GIVEN DATA:
____
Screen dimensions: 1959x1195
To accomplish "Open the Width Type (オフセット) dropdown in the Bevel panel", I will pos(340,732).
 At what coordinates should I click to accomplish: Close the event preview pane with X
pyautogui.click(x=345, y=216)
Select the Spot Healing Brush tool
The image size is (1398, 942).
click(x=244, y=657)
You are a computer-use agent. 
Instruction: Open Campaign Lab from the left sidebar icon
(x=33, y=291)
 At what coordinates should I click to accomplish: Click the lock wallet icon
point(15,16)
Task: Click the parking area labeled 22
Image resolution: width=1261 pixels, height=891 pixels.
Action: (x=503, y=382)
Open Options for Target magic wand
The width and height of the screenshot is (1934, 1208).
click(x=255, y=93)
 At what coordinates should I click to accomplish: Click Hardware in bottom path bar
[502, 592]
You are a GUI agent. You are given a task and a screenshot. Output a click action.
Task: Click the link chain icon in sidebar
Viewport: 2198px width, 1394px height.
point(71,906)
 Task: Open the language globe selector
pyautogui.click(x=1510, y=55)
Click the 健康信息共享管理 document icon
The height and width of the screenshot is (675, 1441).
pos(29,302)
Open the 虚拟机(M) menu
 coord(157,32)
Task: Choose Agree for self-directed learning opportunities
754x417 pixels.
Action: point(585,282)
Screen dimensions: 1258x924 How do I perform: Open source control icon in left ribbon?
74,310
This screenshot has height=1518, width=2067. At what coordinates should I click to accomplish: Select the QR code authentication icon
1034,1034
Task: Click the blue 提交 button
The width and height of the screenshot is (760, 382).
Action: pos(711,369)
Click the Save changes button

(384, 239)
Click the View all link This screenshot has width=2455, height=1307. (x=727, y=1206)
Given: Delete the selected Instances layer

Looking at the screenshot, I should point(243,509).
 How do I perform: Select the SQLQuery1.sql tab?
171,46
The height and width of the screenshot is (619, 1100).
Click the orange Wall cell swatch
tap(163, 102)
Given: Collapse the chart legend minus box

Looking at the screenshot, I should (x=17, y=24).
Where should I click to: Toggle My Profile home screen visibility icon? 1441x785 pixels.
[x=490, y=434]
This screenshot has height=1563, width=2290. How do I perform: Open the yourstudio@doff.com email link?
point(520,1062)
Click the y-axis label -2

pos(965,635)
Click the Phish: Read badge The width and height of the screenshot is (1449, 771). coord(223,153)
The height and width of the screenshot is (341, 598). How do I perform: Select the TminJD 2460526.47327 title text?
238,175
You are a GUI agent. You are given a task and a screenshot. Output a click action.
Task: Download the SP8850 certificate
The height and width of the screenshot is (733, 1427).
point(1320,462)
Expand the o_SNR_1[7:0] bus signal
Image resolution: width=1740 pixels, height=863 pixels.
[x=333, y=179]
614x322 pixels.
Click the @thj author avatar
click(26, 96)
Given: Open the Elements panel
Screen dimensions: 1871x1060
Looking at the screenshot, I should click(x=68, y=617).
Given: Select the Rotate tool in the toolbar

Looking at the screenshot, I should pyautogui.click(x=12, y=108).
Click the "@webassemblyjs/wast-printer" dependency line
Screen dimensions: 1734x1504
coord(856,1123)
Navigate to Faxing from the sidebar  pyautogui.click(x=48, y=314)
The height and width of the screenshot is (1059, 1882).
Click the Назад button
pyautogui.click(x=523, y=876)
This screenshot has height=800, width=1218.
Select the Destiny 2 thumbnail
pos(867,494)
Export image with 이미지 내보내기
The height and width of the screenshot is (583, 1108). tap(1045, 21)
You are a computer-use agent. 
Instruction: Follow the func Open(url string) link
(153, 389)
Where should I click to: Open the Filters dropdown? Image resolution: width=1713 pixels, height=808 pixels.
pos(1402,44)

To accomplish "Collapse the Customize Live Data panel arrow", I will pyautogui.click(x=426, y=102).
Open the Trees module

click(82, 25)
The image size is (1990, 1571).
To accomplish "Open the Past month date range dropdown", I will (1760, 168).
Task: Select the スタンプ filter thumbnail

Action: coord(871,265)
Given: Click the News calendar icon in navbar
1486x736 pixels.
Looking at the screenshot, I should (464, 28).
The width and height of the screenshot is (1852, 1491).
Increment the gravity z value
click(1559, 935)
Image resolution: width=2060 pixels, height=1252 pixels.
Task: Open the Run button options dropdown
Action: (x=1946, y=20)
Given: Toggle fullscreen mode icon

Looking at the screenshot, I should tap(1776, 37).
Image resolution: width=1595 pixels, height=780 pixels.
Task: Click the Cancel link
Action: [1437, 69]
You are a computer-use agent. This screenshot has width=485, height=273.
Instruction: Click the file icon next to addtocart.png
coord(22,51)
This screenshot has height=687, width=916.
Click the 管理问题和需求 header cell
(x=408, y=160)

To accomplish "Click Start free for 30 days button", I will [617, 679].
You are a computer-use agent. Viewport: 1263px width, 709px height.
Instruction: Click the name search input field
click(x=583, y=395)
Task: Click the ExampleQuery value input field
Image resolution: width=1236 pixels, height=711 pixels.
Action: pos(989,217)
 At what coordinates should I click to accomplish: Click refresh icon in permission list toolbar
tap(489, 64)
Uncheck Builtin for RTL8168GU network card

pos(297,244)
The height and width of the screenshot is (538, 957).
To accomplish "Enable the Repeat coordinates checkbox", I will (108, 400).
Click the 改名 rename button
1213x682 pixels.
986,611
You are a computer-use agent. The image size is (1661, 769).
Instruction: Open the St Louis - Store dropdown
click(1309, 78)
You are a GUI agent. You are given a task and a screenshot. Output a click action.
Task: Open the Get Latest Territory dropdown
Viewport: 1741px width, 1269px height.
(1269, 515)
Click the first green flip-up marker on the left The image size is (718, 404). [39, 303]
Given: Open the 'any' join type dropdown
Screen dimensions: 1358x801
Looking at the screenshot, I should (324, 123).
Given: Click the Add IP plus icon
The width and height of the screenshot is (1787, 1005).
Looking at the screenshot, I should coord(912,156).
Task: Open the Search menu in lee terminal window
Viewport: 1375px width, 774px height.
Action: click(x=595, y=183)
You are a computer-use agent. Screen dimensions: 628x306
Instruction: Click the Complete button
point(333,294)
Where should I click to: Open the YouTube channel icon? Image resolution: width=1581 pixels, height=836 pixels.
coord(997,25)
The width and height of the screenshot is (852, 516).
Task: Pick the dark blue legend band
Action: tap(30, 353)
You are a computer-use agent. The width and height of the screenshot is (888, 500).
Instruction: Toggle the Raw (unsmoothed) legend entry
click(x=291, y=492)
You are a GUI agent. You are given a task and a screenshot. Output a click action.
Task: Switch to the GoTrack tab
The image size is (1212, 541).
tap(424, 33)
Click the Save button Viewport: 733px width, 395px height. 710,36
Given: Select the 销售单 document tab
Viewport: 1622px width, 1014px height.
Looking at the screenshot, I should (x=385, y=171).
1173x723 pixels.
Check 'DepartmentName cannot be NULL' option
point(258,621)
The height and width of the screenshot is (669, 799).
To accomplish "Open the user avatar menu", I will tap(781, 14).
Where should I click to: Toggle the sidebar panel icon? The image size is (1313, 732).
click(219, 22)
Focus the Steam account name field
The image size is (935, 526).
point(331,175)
____
DIRECTIONS: Copy each line above that contains the word "document".

OUTPUT OF THE EXERCISE:
Click the 健康信息共享管理 document icon
Given: Select the 销售单 document tab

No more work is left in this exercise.